Les consommateurs paieront plus de Rs 2 milliards pour les subventions
sur le riz et la farine et Rs 500 m supplémentaires de
TVA, dénonce-t-il.
Réforme électorale: "il est possible de la
réaliser avant la fin de l'année", affirme
Paul Bérenger qui dit "apprécier que le PM
ait pris la peine de faire savoir que les discussions reprendront
à son retour de mission"
"La colère gronde de manière forte de par le
pays, péna logique, dimoune bien révolté".
C'est le constat du leader de l'opposition et du MMM après
la récente hausse de 20% du prix du diesel et la légère
baisse de celui de l'essence.
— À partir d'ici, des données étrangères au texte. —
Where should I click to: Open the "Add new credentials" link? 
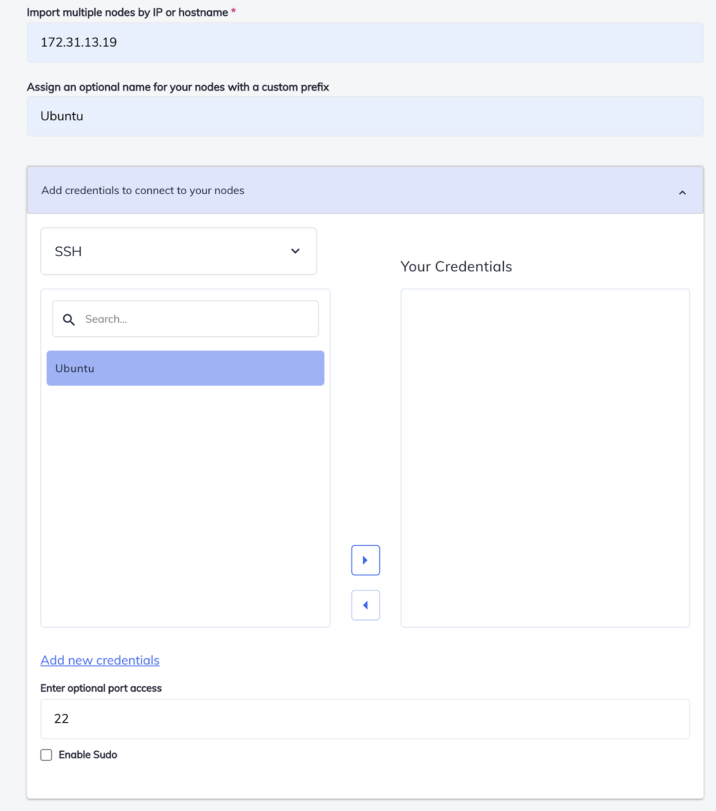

Paul Bérenger a, hier, estimé
que les dernières variations dans les prix du carburant
sont "révoltantes et inacceptables" mais aussi
"dangereusement inflationnistes" et que cela représentera
plus de Rs 2 milliards, que paieront de leurs poches les consommateurs
pour subventionner le riz et la farine et, Rs 500 millions aditionnelles
de TVA pour Rama Sithanen.
Paul Bérenger a dit que tout le monde sait que, depuis
la dernière augmentation des prix de juillet dernier, les
cours mondiaux du pétrole sont passés de 147 dollars
américains (USD) à 90 USD ces jours-ci, soit une
baisse de 40%. Il a dénoncé les hausses successives
de 20% qui ont frappé le diesel en juillet et en octobre
et a aussi soutenu que la baisse de seulement 5% du prix de l'essence
est, elle aussi inacceptable. Rappel également que, depuis
juillet, tous les pays du monde ont baissé les prix de
leur carburant. Il a cité l'Inde et l'Afrique du sud soulignant
que cela relève de la logique. Il a évoqué
le cas, cette semaine même, de la Zambie qui a baissé
ses prix par 20% alors qu'ici on augmente les prix de 20% en octobre
après les 20% de juillet. Tout cela fait souffrir les consommateurs.
Évoquant la politique monétaire, le leader de l'opposition
a estimé que "pé zoué ar difé
koté textile, tourisme et industrie sucrière. Il
a relevé que Manou Bheenick se bat pour rehausser le taux
d'intérêt et soi-disant combattre l'inflation mais,
lorsqu'il ne réussit pas à le faire, il a recours
à d'autres mesures y compris l'appréciation de la
roupie. Cette appréciation, a-t-il dit, fait beaucoup de
tort à nos secteurs d'exportation.
"Appréciation manipulée de la roupie"
"Pé perdi boukou l'argent à travers appréciation
manipulée de la roupie à enn moment kot l'Euro pé
dégringolé face au dollar, pé perdi deux
côtés avec textile ki importe en dollar et exporte
en euro" a expliqué Paul Bérenger en soulignant
que la majorité des exportations de textile se fait en
Europe où l'Euro s'est affaibli tandis que les importations
de matières premières et d'équipements se
font en dollar qui s'apprécie par rapport à l'Euro.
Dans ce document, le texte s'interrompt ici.